I show up to pick up my car; as a Gold member it should be waiting for me, nicely warmed and with a small chocolate on the dashboard (not really). I am greeted by an admittedly nice woman who should have been home in bed with her cold and not spraying germs on the customers and staff. My car? Nowhere to be seen. We search. For 20 minutes the agent and I wander in and out of rows of cars until we find the car I reserved, totally trapped in the dead centre of a hundred other vehicles.
Back at the desk I ask to add another driver.
"That will be £9 per day"
"I'm a Gold member, it's free."
"Not in the UK it's not."
10 minutes of arguing back and forth gets me nowhere. The charge is added by the system and they can't wave it (like fuck they can't).
"Fine, forget it, just get me my car."
"It will take a bit of time..."
45 minutes later they manage to fish my car out and I go down to inspect it. It's ancient (by rental standards) and covered with scratches. I ask for another one. No dice. It's the last one of that type in stock. Fine, upgrade me. Certainly, that will be another £20 per day.
I just about lose it but they know I'm fucked. What am I going to do? I need this particular car (estate) to haul a bunch of furniture back from Devon and I know, as they do, that there is no where else I am going to get one three days before Christmas.
Defeated, I drive away. Three miles later I wonder why it's still freezing in the cab. After fiddling about with the dials and buttons I discover that the fan only works on full-blast. Great. I have a choice between blistering hot or freezing cold. This is shaping up to be a fun holiday.
I have just finished sending Hertz a sternly worded letter but I know it will disappear down a rabbit hole. All I can do now is tell as many people as humanly possible to avoid renting from Hertz in general and the Marble Arch branch in particular.

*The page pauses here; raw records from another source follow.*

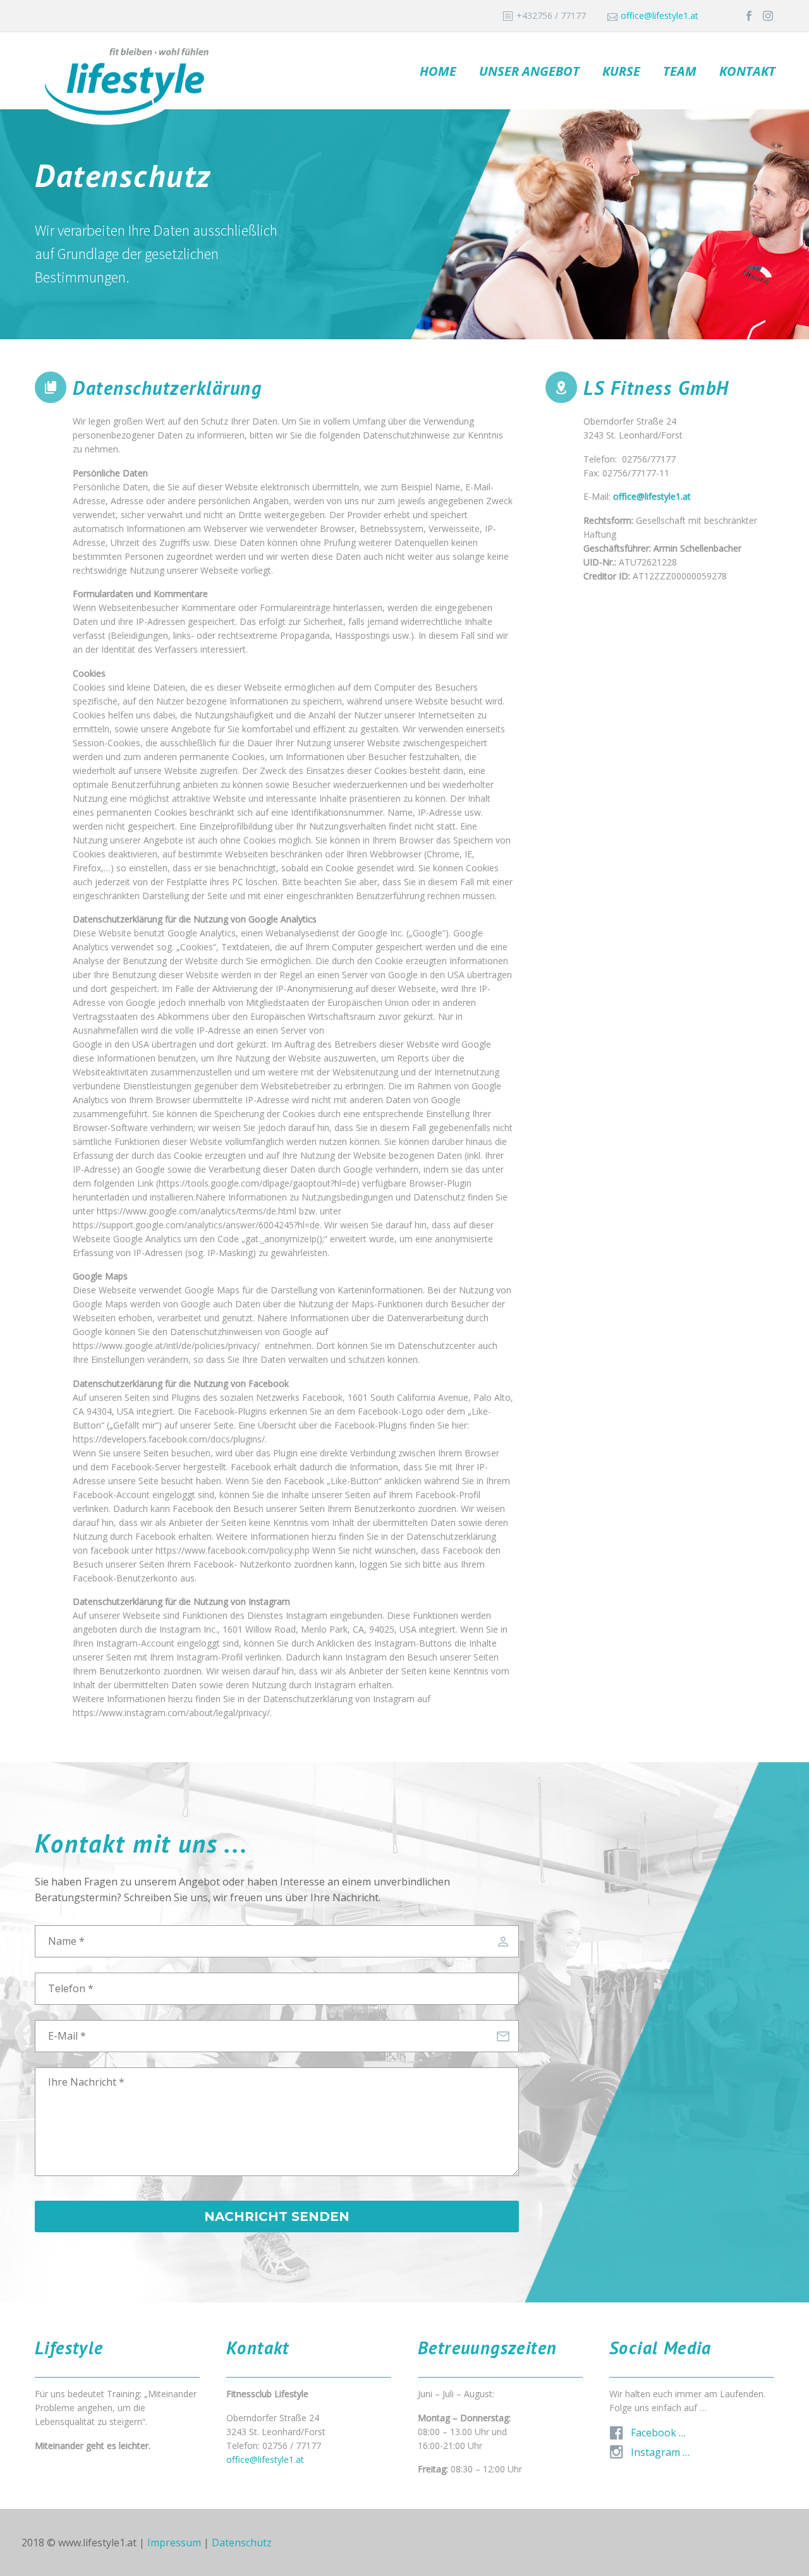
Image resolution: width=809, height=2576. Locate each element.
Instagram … (660, 2452)
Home (438, 71)
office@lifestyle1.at (659, 15)
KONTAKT (747, 71)
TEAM (679, 71)
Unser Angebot (529, 71)
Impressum (174, 2542)
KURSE (621, 71)
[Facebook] (748, 16)
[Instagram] (767, 16)
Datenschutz (242, 2542)
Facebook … (658, 2433)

All Hertz needed to do was wave the second driver fee (like they say they do in their T&Cs) and they could have kept my good will and prevented me from slagging them on my blog, Twitter, Yelp and any other site I can find. I'll tell my friends and family about how fucked up they are and pass the word to our corporate travel people. At the end of the day, they didn't get my £45, won't get my normal six rentals a year from now on and maybe even lose a few more customers to boot.
As I told the drones behind the counter: you can't just treat people poorly and get away with it anymore, the Internet is a huge megaphone and if someone gets fucked over by a company, a pile of people are going to hear about it. Or at least the three people who read this blog.